OSM Geoprocessing Tools and Editor Extension for ArcGIS

Purpose:

ESRI intends to develop geoprocessing tools and extensions for the ArcGIS platform to allow users to participate in the OpenStreetMap community. The primary purpose of the tools is the data preparation for the desktop editor environment. The users will be able to download data for user specified areas of interest to the desktop and to use the core ArcGIS desktop tools to manipulate the data. The created and/or modified data can then be uploaded back to the OSM server.

This is a draft document and does not guarantee a specific type of implementation. It is merely a suggestion reflecting the current point in the development cycle.

Outline of tools and extensions:

There are a number of geoprocessing tools to facilitate data download and upload operations and data preparation for the editing environment as well as for cartographic display.

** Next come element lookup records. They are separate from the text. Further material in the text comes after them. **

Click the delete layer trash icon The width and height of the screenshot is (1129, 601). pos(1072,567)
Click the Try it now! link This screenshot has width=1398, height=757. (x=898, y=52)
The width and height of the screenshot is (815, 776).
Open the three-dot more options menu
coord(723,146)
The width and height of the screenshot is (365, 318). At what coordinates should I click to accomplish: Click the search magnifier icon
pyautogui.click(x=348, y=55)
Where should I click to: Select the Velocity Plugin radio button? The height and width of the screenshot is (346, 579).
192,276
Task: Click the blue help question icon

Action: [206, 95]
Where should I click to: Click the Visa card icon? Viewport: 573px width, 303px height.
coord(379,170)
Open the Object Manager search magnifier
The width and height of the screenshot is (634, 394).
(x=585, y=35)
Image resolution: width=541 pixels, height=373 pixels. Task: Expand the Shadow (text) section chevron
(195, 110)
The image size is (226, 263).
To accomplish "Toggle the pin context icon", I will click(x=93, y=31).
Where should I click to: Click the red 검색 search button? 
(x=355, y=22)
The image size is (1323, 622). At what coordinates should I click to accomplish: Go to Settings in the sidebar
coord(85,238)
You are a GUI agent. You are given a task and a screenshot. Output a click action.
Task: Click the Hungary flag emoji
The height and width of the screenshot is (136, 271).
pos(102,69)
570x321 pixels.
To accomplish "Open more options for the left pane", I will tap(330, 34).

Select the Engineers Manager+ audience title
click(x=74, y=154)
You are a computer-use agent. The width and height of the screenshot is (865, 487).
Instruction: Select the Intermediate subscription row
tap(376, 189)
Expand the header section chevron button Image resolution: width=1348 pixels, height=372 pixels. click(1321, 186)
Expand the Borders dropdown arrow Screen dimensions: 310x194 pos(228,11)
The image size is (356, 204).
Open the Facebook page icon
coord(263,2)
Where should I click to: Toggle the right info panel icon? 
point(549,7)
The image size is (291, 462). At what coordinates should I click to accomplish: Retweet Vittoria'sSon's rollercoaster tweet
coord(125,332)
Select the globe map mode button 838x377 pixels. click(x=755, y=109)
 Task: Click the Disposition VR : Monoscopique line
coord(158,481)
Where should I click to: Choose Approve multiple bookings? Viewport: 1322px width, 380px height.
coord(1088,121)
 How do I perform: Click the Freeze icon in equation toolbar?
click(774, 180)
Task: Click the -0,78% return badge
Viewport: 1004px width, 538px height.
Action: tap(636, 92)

The goal for the tools is to streamline the data delivery and to make the editing experience of the OSM data as ‘native’ as possible to the core ArcGIS environment.

Currently there are 6 tools planned as outlined in the screen capture below.

  1. Download OSM Data
    The user specifies the download location (URL) and the area of interest. For more information about the concept of extents within the geoprocessing framework please refer to http://help.arcgis.com/en/arcgisdesktop/10.0/help/index.html#/Output_Extent/001w00000009000000/

Further a target workspace needs to be specified as to where the downloaded data will be stored. Currently we plan to support file based and enterprise geodatabases. The resulting data is sorted into 3 feature classes – points, lines, and polygons. (There is a fourth entity as well for relations but for more information on relations please take a look at discussions section).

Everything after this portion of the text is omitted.